- [CONSIGNA DADA]: Transcribe de nuevo la reseña de Oppenheimer, todo lo que va desde "Como se sabe, a" hasta "contra los alemanes.", y reemplaza "Tercer Reich" por "régimen nazi".

- [TEXTO PROPORCIONADO]:
────────
Si prestamos atención a sus momentos culminantes, la última película de Christopher Nolan contiene en realidad dos películas. Estas dos películas suman, comprensiblemente, tres horas. Una de estas películas es mejor que la otra.
"Oppenheimer" relata la historia de cómo el físico teórico Robert Oppenheimer se convierte en el director del Proyecto Manhattan, el célebre programa militar secreto estadounidense que desarrolló la primera bomba atómica durante la Segunda Guerra Mundial.
Como se sabe, a principios de los años cuarenta y en pleno conflicto bélico, Estados Unidos temía que los científicos del Tercer Reich crearan una bomba de enorme potencia basada en los últimos descubrimientos de la física, y que con ella no solo ganaran la carrera nuclear, sino también la guerra para Alemania. El Proyecto Manhattan se organizó a contrarreloj y logró su objetivo de fabricar la bomba antes que los nazis. Esta hazaña intelectual, científica y militar, irónicamente, nunca fue empleada contra los alemanes.
Esta es la primera película que narra "Oppenheimer", y es brillante. Es conocido que la sensibilidad de Nolan es épica, y quizá sea ocioso enumerar las virtudes técnicas de esta película. Basta con decir que el espectáculo está asegurado. Pero más allá de lo virtuosamente técnico y material, "Oppenheimer" logra sobre todo mantener el interés gracias a la gran actuación del misterioso Cillian Murphy en el papel del científico. Oppenheimer no es un personaje fácil de entender. Es complejo y contradictorio, frío sentimentalmente y apasionado científicamente a la vez. Le lleva largos minutos enlazar su genialidad abstracta en la burbuja universitaria del inicio con el aterrizaje forzoso de la ciencia aplicada en la urgencia de una guerra. Esta transformación que Murphy logra con su personaje es lo mejor de la película. El "nerd" de las fórmulas se convierte verosímilmente en un soldado comprometido en el frente intelectual de la batalla.
────────
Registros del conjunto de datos
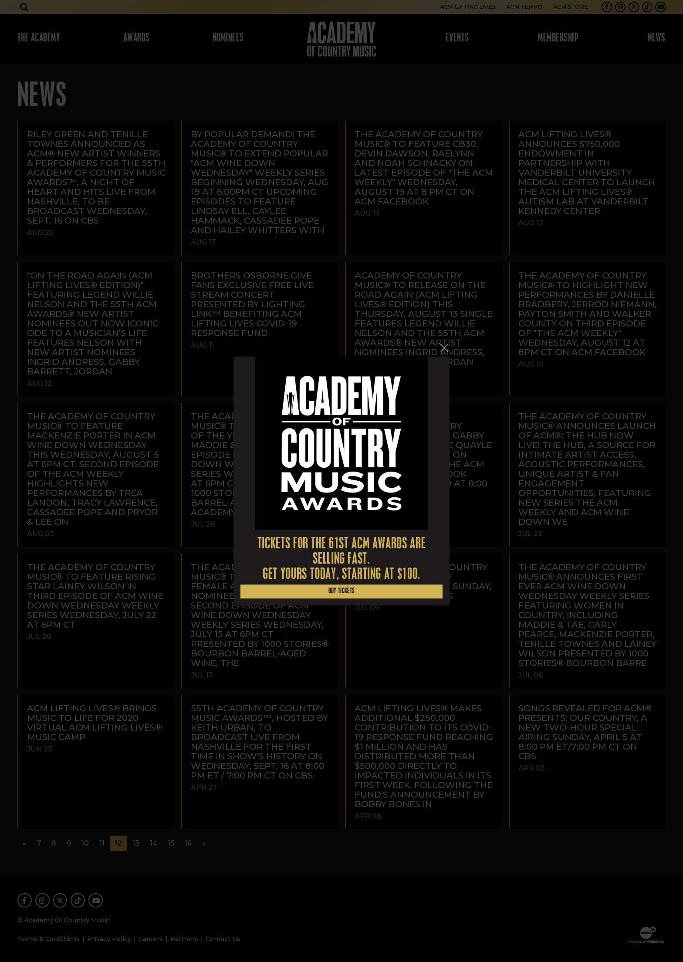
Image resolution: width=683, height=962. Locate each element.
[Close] (444, 348)
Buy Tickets (341, 591)
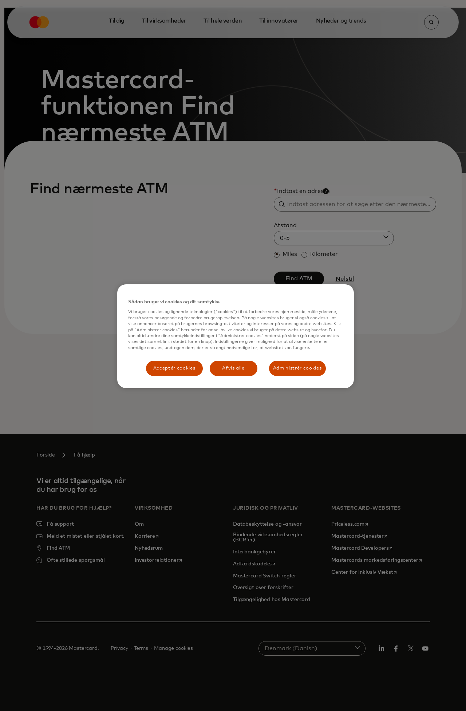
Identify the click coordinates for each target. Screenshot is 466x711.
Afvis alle (233, 368)
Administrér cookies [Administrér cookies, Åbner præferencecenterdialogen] (297, 368)
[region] (235, 336)
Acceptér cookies (174, 368)
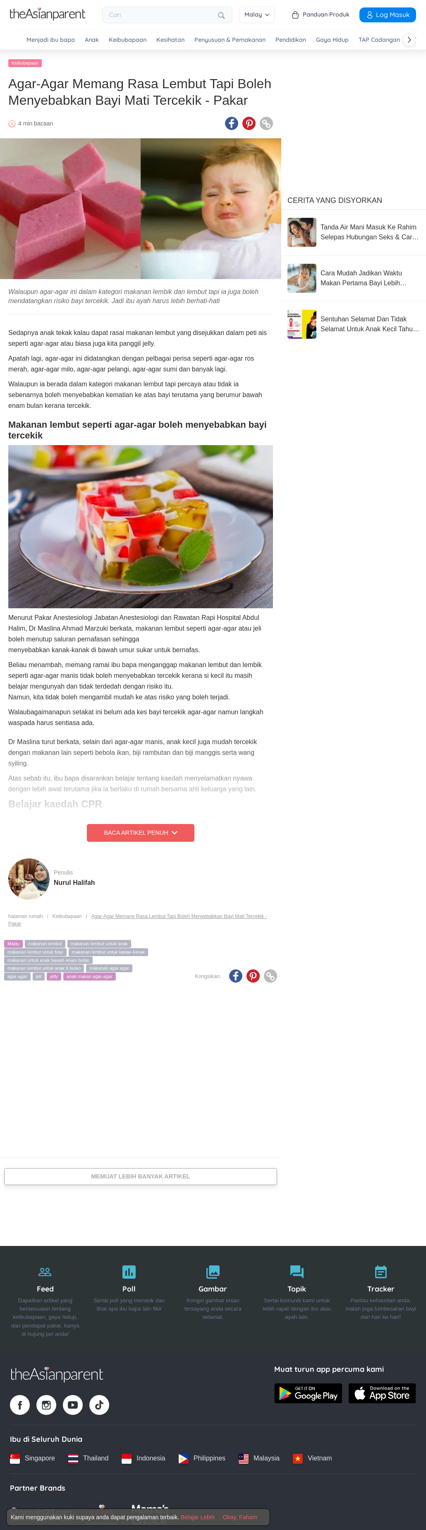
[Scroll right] (409, 39)
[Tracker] (381, 1297)
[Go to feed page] (48, 18)
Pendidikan (290, 39)
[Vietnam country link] (312, 1456)
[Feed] (45, 1297)
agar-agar (17, 974)
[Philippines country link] (202, 1456)
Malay (256, 14)
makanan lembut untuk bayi (35, 949)
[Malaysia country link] (259, 1456)
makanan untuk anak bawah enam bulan (48, 957)
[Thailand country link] (88, 1456)
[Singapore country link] (32, 1456)
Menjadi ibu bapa (50, 39)
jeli (38, 974)
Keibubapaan (127, 39)
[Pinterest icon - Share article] (249, 121)
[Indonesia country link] (143, 1456)
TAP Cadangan (379, 39)
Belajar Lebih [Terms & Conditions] (198, 1517)
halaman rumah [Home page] (25, 914)
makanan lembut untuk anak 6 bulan (44, 966)
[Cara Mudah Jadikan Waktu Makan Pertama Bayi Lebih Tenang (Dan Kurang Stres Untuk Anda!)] (353, 276)
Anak (92, 39)
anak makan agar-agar (89, 974)
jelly (54, 974)
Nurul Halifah (74, 880)
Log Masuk (388, 14)
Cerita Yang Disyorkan (334, 198)
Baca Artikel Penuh (140, 830)
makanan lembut (45, 941)
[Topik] (297, 1297)
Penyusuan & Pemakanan (230, 39)
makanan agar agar (109, 966)
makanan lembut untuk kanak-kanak (108, 949)
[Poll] (129, 1297)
────────
- [RESPUESTA AL EJERCICIO]:
Como se sabe, a principios de los años cuarenta y en pleno conflicto bélico, Estados Unidos temía que los científicos del régimen nazi crearan una bomba de enorme potencia basada en los últimos descubrimientos de la física, y que con ella no solo ganaran la carrera nuclear, sino también la guerra para Alemania. El Proyecto Manhattan se organizó a contrarreloj y logró su objetivo de fabricar la bomba antes que los nazis. Esta hazaña intelectual, científica y militar, irónicamente, nunca fue empleada contra los alemanes.